Bom, presidente, encerrando esse assunto, eu gostaria aqui de falar da nossa imprensa, da nossa mídia canalha, desonesta, que faz de tudo para atacar o governo Jair Bolsonaro, sem o mínimo de honestidade – exceto o deputado Mauro Tramonte e o Balanço Geral. No dia 7 de setembro, Dia da Pátria, o presidente Jair Bolsonaro convidou um menino de 9 anos para desfilar no Rolls-Royce presidencial junto dele; quebrou o protocolo para contemplar uma criança. O menino Ivo Cezar Gonzaga declarou: “Melhor desfile de todos”. Só que um editor do G1, portal de notícias da Globo, esqueceu-se de mudar o perfil do Facebook e comentou na publicação: “Moleque imbecil, vai se alfabetizar”. Foi isso que o repórter do G1, que o jornalista publicou no Facebook, com a conta da empresa. E eu quero aqui ler a nota que foi publicada pelo G1: (– Lê:) “Nota. A conta do G1 no Facebook foi indevidamente utilizada para um comentário ofensivo em um post sobre o menino que acompanhou o presidente Jair Bolsonaro no desfile de 7 de setembro. O G1 repudia o uso de sua conta e anuncia que vai investigar o ocorrido e tomar as medidas cabíveis”.
Notem que o G1 repudia o uso de sua conta, mas que, em momento nenhum, repudia o ataque covarde a uma criança de 9 anos. Eu gostaria de saber da família Marinho, dona da Rede Globo, se este é o posicionamento da instituição: “Olhem, a gente repudia o uso da nossa página, mas os nossos contratados podem chamar uma criança de 9 anos de moleque imbecil porque ela cometeu o disparate de dizer que, ao desfilar com o presidente Jair Bolsonaro, foi o melhor desfile de todos”. Essa é a nossa mídia imparcial, a nossa mídia do “mais amor por favor”, que diz que o presidente Jair Bolsonaro é truculento.
Mas a gente continua porque, na sua coluna, o jornalista Mario Sergio Conti publicou o seguinte texto: “Sol negro no céu da Pátria. Ao não matar Bolsonaro, diz Kunkel, esfaqueador provocou um desastre ecológico. Esse julgamento pode soar sanguinolento, mas qual pulmão você prefere, o do planeta ou o de Bolsonaro?”. Nós temos um jornalista lamentando que o assassino, ex-filiado do Psol, Adélio Bispo, não tenha conseguido assassinar o então candidato Jair Bolsonaro. Nós temos uma imprensa que prega o assassinato do presidente. É essa imprensa que pede moderação, é essa imprensa que se diz isenta. Isso é uma vergonha!

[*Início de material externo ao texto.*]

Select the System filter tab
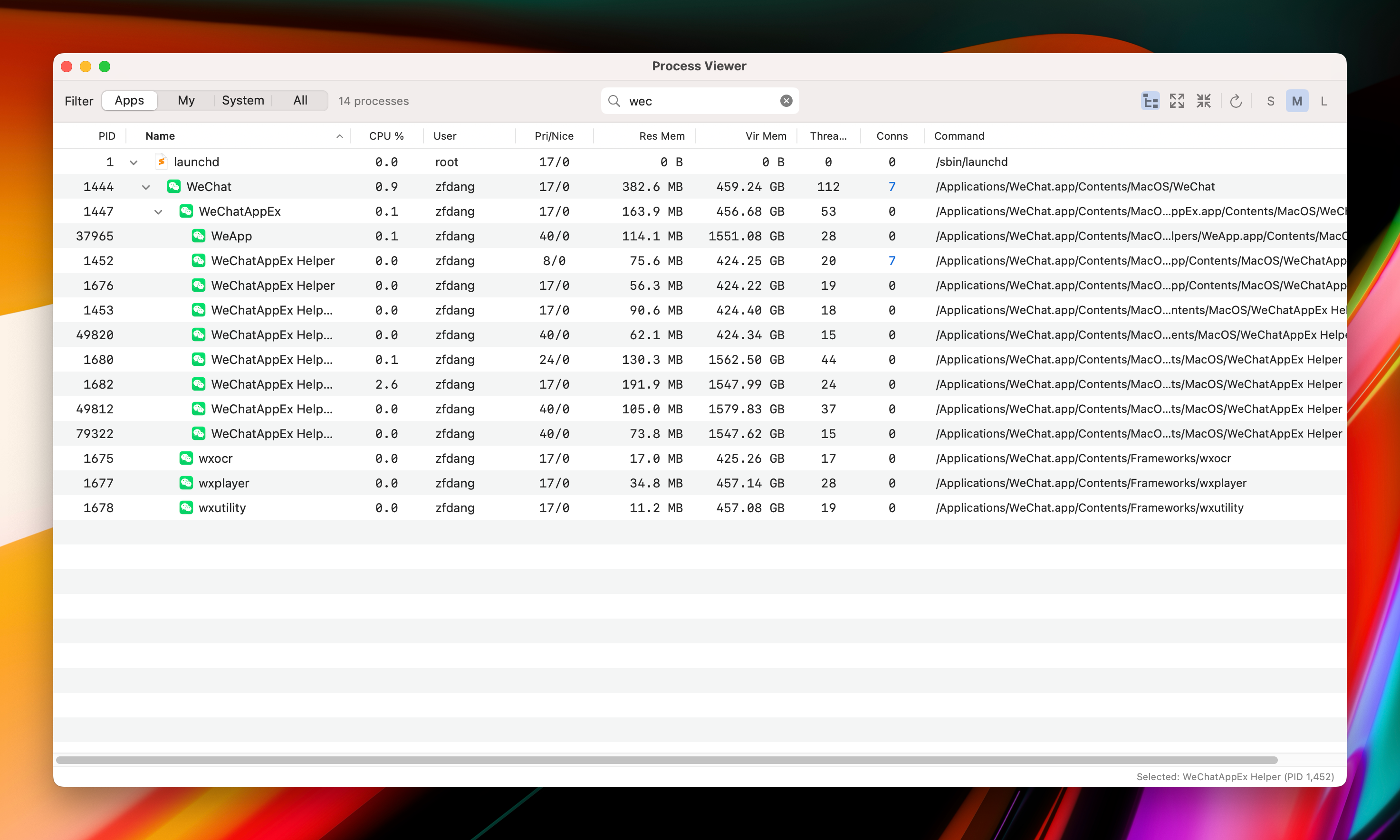pos(243,100)
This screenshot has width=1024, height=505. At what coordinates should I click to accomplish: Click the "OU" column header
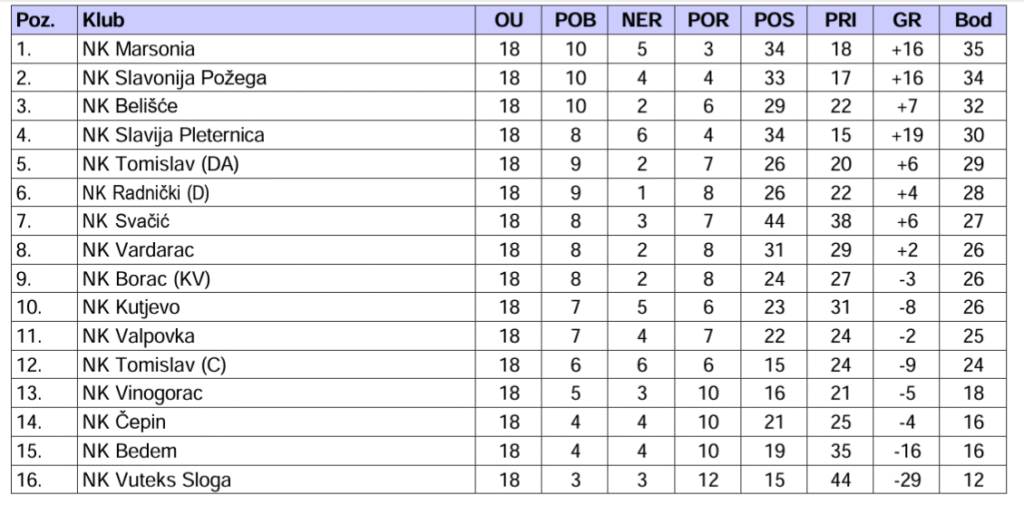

E hoje, para completar a maravilha da imprensa, o portal Antagonista publicou a seguinte matéria: “A folga de Carluxo” – Carluxo, no caso, o filho do presidente, Carlos Bolsonaro. “Carlos Bolsonaro pediu licença não remunerada à Alerj. Segundo O Globo, o ofício foi despachado nessa segunda-feira”.
Carlos Bolsonaro, para acompanhar o seu pai, que se recupera de cirurgia, ainda por causa do atentado covarde que sofreu em Juiz de Fora, pediu licença não remunerada, para não onerar os cofres públicos, para que o contribuinte não tenha de bancá-lo enquanto não está trabalhando, mas está acompanhando o seu pai no hospital. Só que nessa matéria de duas frases, o portal justificou seu apelido de anta, porque deu conta de errar o lugar em que Carlos Bolsonaro trabalha e de onde, portanto, pediu licença. Carlos Bolsonaro é vereador. Pediu licença à Câmara do Rio. Não pediu licença à Alerj, mas essa imprensa, na ânsia de criticar, não consegue, no mínimo, verificar uma informação. É uma piada. É uma falta de profissionalismo. É uma vergonha. Muito obrigado.